> **TRY IT**
From the line with "Task: Click the yellow" to the final line, print the records exactly as they are.

(Stored items)
____

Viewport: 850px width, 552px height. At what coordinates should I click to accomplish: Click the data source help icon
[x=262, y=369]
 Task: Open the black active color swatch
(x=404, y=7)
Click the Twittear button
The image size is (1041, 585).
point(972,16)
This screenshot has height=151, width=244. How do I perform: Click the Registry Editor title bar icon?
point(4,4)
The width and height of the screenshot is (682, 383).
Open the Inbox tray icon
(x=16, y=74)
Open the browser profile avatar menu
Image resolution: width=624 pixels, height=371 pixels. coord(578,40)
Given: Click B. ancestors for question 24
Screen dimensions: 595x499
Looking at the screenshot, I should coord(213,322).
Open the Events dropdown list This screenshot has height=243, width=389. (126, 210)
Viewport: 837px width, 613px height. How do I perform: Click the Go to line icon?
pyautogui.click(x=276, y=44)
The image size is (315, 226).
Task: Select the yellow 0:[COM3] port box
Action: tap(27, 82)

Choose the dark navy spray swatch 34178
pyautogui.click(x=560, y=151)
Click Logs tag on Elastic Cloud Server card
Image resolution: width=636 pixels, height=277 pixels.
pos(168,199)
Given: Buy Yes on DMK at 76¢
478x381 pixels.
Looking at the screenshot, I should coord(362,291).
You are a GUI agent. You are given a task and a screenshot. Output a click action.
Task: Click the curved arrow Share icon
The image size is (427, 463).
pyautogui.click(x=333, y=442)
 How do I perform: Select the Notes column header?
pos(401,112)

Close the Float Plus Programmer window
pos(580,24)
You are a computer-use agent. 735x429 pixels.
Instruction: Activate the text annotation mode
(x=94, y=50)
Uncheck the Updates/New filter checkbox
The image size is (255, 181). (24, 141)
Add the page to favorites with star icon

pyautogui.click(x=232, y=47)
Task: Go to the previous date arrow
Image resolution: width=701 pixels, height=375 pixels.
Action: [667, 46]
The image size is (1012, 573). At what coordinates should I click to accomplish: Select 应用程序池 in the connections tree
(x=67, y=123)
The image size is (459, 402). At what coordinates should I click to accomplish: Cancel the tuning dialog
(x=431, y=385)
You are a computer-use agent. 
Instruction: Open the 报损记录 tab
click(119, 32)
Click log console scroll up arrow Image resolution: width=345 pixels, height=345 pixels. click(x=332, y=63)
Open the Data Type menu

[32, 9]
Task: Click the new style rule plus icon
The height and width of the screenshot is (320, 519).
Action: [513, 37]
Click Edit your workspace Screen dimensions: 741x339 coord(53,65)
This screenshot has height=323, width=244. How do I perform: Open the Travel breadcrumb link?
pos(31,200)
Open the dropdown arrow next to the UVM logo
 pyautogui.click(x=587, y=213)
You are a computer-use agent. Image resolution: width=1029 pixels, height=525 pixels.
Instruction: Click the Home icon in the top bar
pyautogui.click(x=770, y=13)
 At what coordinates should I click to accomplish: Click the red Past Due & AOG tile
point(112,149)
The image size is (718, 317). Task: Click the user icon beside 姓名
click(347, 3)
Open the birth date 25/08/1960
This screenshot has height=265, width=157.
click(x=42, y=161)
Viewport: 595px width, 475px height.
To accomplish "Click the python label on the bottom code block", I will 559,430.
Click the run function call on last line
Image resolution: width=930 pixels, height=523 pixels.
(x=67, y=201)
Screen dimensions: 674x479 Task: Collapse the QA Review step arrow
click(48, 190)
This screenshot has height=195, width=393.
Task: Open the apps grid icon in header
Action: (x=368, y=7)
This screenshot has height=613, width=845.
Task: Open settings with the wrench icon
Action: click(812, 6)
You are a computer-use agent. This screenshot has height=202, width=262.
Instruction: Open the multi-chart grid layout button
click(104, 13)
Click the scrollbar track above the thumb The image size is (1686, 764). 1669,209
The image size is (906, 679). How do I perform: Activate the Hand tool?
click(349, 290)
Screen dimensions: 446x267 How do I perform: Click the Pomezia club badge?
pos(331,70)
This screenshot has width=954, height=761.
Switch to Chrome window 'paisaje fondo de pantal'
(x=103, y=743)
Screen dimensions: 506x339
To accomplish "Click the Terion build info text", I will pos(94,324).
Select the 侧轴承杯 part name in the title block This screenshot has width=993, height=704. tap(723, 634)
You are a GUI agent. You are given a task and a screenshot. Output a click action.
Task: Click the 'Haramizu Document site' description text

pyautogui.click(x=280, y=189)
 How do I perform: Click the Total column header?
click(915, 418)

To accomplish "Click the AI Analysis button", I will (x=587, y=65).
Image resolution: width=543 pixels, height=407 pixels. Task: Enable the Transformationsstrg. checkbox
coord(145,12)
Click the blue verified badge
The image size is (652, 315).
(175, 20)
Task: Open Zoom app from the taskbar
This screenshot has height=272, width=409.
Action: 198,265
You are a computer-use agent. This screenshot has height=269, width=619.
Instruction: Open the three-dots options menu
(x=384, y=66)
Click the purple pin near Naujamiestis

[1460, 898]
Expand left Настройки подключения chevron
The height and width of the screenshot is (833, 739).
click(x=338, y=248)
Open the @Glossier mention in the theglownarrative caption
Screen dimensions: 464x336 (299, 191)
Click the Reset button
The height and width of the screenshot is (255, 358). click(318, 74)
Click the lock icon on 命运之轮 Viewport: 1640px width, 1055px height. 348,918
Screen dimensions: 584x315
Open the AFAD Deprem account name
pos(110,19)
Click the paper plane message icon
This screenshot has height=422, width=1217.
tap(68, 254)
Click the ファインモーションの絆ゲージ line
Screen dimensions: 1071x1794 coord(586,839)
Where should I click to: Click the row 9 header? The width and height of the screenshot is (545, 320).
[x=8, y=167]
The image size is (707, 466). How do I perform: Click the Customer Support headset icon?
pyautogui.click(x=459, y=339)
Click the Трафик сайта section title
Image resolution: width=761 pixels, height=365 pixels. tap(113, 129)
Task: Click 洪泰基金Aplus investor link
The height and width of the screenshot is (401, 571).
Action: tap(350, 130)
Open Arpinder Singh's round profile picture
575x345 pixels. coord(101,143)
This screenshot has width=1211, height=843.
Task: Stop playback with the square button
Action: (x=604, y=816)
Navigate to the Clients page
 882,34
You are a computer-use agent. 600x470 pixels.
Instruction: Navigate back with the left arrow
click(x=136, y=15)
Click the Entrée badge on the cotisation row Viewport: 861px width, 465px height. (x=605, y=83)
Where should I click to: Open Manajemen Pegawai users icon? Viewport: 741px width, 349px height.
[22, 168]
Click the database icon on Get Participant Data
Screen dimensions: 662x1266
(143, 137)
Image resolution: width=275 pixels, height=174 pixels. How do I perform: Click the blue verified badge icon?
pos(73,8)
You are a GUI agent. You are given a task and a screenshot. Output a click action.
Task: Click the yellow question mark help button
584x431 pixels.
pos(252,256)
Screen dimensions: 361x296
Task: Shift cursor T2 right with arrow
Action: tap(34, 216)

____

> **FINAL ANSWER**
Task: Click the yellow question mark help button
584x431 pixels.
pos(252,256)
Screen dimensions: 361x296
Task: Shift cursor T2 right with arrow
Action: tap(34, 216)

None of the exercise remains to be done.